WORK TO DO: Rewrite the items below with every "taskbar" changed to "task bar" and all other text kept the same.

(Items for finding displayed items)
begin

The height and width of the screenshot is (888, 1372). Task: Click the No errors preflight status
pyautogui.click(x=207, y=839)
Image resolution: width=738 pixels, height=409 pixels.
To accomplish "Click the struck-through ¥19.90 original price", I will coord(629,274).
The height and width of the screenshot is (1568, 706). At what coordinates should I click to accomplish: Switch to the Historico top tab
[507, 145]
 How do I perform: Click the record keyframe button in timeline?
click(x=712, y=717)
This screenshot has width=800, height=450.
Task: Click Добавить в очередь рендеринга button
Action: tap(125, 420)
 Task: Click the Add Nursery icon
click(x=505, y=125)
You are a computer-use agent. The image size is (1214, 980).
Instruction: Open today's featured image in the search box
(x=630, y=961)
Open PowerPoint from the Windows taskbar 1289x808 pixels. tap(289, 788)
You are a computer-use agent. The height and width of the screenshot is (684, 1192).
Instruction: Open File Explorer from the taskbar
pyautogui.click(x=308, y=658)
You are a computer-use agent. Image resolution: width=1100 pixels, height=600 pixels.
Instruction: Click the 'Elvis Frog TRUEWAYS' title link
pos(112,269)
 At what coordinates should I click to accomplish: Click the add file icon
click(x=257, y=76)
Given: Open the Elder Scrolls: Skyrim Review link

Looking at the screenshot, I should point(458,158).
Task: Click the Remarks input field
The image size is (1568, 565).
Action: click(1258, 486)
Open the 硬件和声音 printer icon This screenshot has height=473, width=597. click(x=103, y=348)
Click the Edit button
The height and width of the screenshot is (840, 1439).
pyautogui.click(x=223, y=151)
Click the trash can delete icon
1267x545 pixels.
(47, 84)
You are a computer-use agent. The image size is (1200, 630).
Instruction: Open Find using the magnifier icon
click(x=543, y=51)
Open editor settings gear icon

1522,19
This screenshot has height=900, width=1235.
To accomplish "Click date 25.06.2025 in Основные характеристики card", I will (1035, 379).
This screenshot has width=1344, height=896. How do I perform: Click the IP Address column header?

end

WORKED SOLUTION:
The height and width of the screenshot is (888, 1372). Task: Click the No errors preflight status
pyautogui.click(x=207, y=839)
Image resolution: width=738 pixels, height=409 pixels.
To accomplish "Click the struck-through ¥19.90 original price", I will coord(629,274).
The height and width of the screenshot is (1568, 706). At what coordinates should I click to accomplish: Switch to the Historico top tab
[507, 145]
 How do I perform: Click the record keyframe button in timeline?
click(x=712, y=717)
This screenshot has width=800, height=450.
Task: Click Добавить в очередь рендеринга button
Action: tap(125, 420)
 Task: Click the Add Nursery icon
click(x=505, y=125)
You are a computer-use agent. The image size is (1214, 980).
Instruction: Open today's featured image in the search box
(x=630, y=961)
Open PowerPoint from the Windows task bar 1289x808 pixels. tap(289, 788)
You are a computer-use agent. The height and width of the screenshot is (684, 1192).
Instruction: Open File Explorer from the task bar
pyautogui.click(x=308, y=658)
You are a computer-use agent. Image resolution: width=1100 pixels, height=600 pixels.
Instruction: Click the 'Elvis Frog TRUEWAYS' title link
pos(112,269)
 At what coordinates should I click to accomplish: Click the add file icon
click(x=257, y=76)
Given: Open the Elder Scrolls: Skyrim Review link

Looking at the screenshot, I should point(458,158).
Task: Click the Remarks input field
The image size is (1568, 565).
Action: click(1258, 486)
Open the 硬件和声音 printer icon This screenshot has height=473, width=597. click(x=103, y=348)
Click the Edit button
The height and width of the screenshot is (840, 1439).
pyautogui.click(x=223, y=151)
Click the trash can delete icon
1267x545 pixels.
(47, 84)
You are a computer-use agent. The image size is (1200, 630).
Instruction: Open Find using the magnifier icon
click(x=543, y=51)
Open editor settings gear icon

1522,19
This screenshot has height=900, width=1235.
To accomplish "Click date 25.06.2025 in Основные характеристики card", I will (1035, 379).
This screenshot has width=1344, height=896. How do I perform: Click the IP Address column header?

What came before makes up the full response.